### EXTRACT
________________________________________
Are we "Lambs heading to Slaughter"

So what? Why should having “almost equal resources” to the Union make the Confederacy easier to defeat?

Because that’s what it was. Why would having a governmental organization in place make it easier for the Confederacy to be defeated?

If guerrilla forces are absolutely invincible, why shouldn’t the Confederate Army simply have disbanded and headed for the hills? That surely would have guaranteed the Union would eventually be defeated.

Your excuses for why the Confederacy doesn’t qualify make no logical sense.

It doesn’t. What are you talking about?

again, what are you talking about? How is the Civil war even remotely related to what we’re talking about.

how so? you’re talking about a completely different dynamic. In the American Civil War you’re pitting one half of the population against another. this is not the same as pitting the majority of the population against a single government. It presumes those representing the government are immune to it’s abuse and would side against their own people. The Soviet Union could not maintain control of it’s satellite countries when they revolted. It folded in the face of reality. They could easily obliterate those countries but that’s not really the same as control is it?

you’re premise makes no sense. We can’t stop gang activity in this country. What makes you think that would get better if the majority of people refused to cooperate with the government. It would be chaos.
________________________________________
### DATA PROVIDED
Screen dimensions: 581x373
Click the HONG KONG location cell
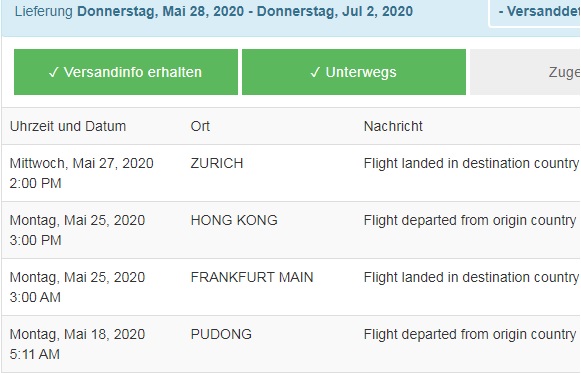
________________________________________
### TASK GOAL
In the forum exchange above, what does one writer say cannot be stopped in this country?

### RESPONSE BELOW
Gang activity.